Namun, angka dengan nilai cukup fantastis itu masih justru menghambat pelaksanaan tahapan pemilu. Lantaran realisasi anggaran cenderung lambat. Komisioner KPU Arief Budiman mengatakan, dari keseluruhan anggaran, sebanyak 63 persen digunakan untuk pembiayaan honorarium penyelenggara pemilu yang bersifat ad-hoc. Seperti honor panitia pemungutan suara (PPS), panitia pemilih kecamatan (PPK), dan kelompok penyelenggara pemungutan suara (KPPS).
Untuk logistik pemilu, KPU mengalokasikan 24 persen anggaran. Sementara sisanya untuk keperluan rutin KPU dari pusat hingga kabupaten/kota.Arief menyontohkan, pada 2013 ini, dari Rp 14.8 triliun, yang dikelola KPU pusat hanya Rp 1.8 triliun. KPU provinsi sebanyak Rp 923 miliar, dan KPU kabupaten/kota Rp 3.3 triliun. Sementara untuk PPK dianggarkan Rp 556 miliar, PPS sebesar Rp 2.3 triliun, dan KPPS mencapai Rp 5.2 triliun.
"Jadi porsi anggaran itu sangat besar disedot untuk pembiayaan penyelenggara yang secara nasional jumlahnya mencapai 4 juta orang lebih.Kalau anggaran untuk penyelenggara terhambat, maka tahapan juga terhambat," ujar Arief di Hotel Sahid, Jakarta, Selasa (3/9).
Karena itu, lanjut Arief, tertahannya anggaran atau permintaan revisi anggaran yang tidak direspon baik oleh instansi terkait seperti Kementerian Keuangan menjadi persoalan tersendiri.
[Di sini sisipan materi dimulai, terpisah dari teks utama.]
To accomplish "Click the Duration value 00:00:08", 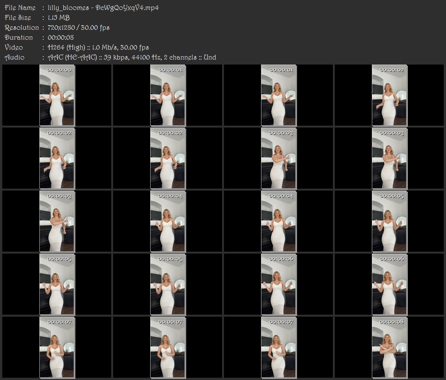I will tap(61, 37).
Misalnya, hingga saat ini permintaan revisi anggaran untuk pembayaran honor operator sistem informasi daftar pemilih (sidalih) belum direspon Dirjen Anggaran Kemenkeu.
"Saya terus terang agak miris. Saya berharap mereka (Dirjen Anggaran Kemenkeu) pahami tiga hal, komposisi anggaran, kegiatan, dan tahapan pemilu," jelasnya.
Kementerian Keuangan, lanjut Arief, seharusnya mengerti komposisi penggunaan anggaran pemilu seperti apa. Mengetahui bahwa lebih dari setengah total anggaran digunakan untuk kepentingan penyelenggara. Kemudian, mengetahui kegiatan yang dilakukan KPU. Bila lembaga atau kementerian lain tidak memerlukan anggaran untuk sosialisasi, hal yang sama tak berlaku bagi KPU. Karena sosialisasi harus dilakukan KPU mengingat tahapan pemilu sangat banyak dan panjang.